(Dataset items)
◇ ◇ ◇ ◇ ◇

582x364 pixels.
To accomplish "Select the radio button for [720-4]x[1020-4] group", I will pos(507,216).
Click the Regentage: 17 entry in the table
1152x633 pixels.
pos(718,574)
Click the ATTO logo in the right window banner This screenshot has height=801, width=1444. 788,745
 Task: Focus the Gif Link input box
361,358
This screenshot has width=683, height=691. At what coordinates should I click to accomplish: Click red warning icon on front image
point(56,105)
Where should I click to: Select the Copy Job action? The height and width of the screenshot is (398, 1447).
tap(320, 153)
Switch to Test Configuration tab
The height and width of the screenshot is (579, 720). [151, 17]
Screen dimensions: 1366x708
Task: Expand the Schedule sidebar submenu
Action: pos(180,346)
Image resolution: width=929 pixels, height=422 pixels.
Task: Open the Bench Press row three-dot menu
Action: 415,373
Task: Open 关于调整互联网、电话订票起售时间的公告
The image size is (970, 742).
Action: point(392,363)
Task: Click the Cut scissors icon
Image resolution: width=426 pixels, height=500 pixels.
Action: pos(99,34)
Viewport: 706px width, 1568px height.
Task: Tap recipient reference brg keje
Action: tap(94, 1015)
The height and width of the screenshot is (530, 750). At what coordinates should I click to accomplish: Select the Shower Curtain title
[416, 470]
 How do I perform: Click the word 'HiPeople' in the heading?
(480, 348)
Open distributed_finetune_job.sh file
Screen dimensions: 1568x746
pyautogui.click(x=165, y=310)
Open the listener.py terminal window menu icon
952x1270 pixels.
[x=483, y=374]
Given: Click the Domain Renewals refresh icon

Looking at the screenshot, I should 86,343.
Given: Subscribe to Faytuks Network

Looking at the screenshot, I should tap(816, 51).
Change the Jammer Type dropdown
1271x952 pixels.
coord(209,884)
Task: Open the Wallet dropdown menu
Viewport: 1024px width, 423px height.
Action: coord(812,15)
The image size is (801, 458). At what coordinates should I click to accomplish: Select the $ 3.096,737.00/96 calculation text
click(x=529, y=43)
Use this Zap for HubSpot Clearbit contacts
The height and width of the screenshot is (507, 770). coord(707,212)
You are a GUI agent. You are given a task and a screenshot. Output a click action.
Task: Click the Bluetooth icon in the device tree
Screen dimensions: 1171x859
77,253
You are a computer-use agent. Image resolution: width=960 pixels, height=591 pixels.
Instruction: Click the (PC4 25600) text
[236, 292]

◇ ◇ ◇ ◇ ◇

REQUIREMENT ::
Word for word, return the entire set of entries.

SOLUTION TO THE EXERCISE ::
582x364 pixels.
To accomplish "Select the radio button for [720-4]x[1020-4] group", I will pos(507,216).
Click the Regentage: 17 entry in the table
1152x633 pixels.
pos(718,574)
Click the ATTO logo in the right window banner This screenshot has height=801, width=1444. 788,745
 Task: Focus the Gif Link input box
361,358
This screenshot has width=683, height=691. At what coordinates should I click to accomplish: Click red warning icon on front image
point(56,105)
Where should I click to: Select the Copy Job action? The height and width of the screenshot is (398, 1447).
tap(320, 153)
Switch to Test Configuration tab
The height and width of the screenshot is (579, 720). [151, 17]
Screen dimensions: 1366x708
Task: Expand the Schedule sidebar submenu
Action: pos(180,346)
Image resolution: width=929 pixels, height=422 pixels.
Task: Open the Bench Press row three-dot menu
Action: 415,373
Task: Open 关于调整互联网、电话订票起售时间的公告
The image size is (970, 742).
Action: point(392,363)
Task: Click the Cut scissors icon
Image resolution: width=426 pixels, height=500 pixels.
Action: pos(99,34)
Viewport: 706px width, 1568px height.
Task: Tap recipient reference brg keje
Action: tap(94, 1015)
The height and width of the screenshot is (530, 750). At what coordinates should I click to accomplish: Select the Shower Curtain title
[416, 470]
 How do I perform: Click the word 'HiPeople' in the heading?
(480, 348)
Open distributed_finetune_job.sh file
Screen dimensions: 1568x746
pyautogui.click(x=165, y=310)
Open the listener.py terminal window menu icon
952x1270 pixels.
[x=483, y=374]
Given: Click the Domain Renewals refresh icon

Looking at the screenshot, I should 86,343.
Given: Subscribe to Faytuks Network

Looking at the screenshot, I should tap(816, 51).
Change the Jammer Type dropdown
1271x952 pixels.
coord(209,884)
Task: Open the Wallet dropdown menu
Viewport: 1024px width, 423px height.
Action: coord(812,15)
The image size is (801, 458). At what coordinates should I click to accomplish: Select the $ 3.096,737.00/96 calculation text
click(x=529, y=43)
Use this Zap for HubSpot Clearbit contacts
The height and width of the screenshot is (507, 770). coord(707,212)
You are a GUI agent. You are given a task and a screenshot. Output a click action.
Task: Click the Bluetooth icon in the device tree
Screen dimensions: 1171x859
77,253
You are a computer-use agent. Image resolution: width=960 pixels, height=591 pixels.
Instruction: Click the (PC4 25600) text
[236, 292]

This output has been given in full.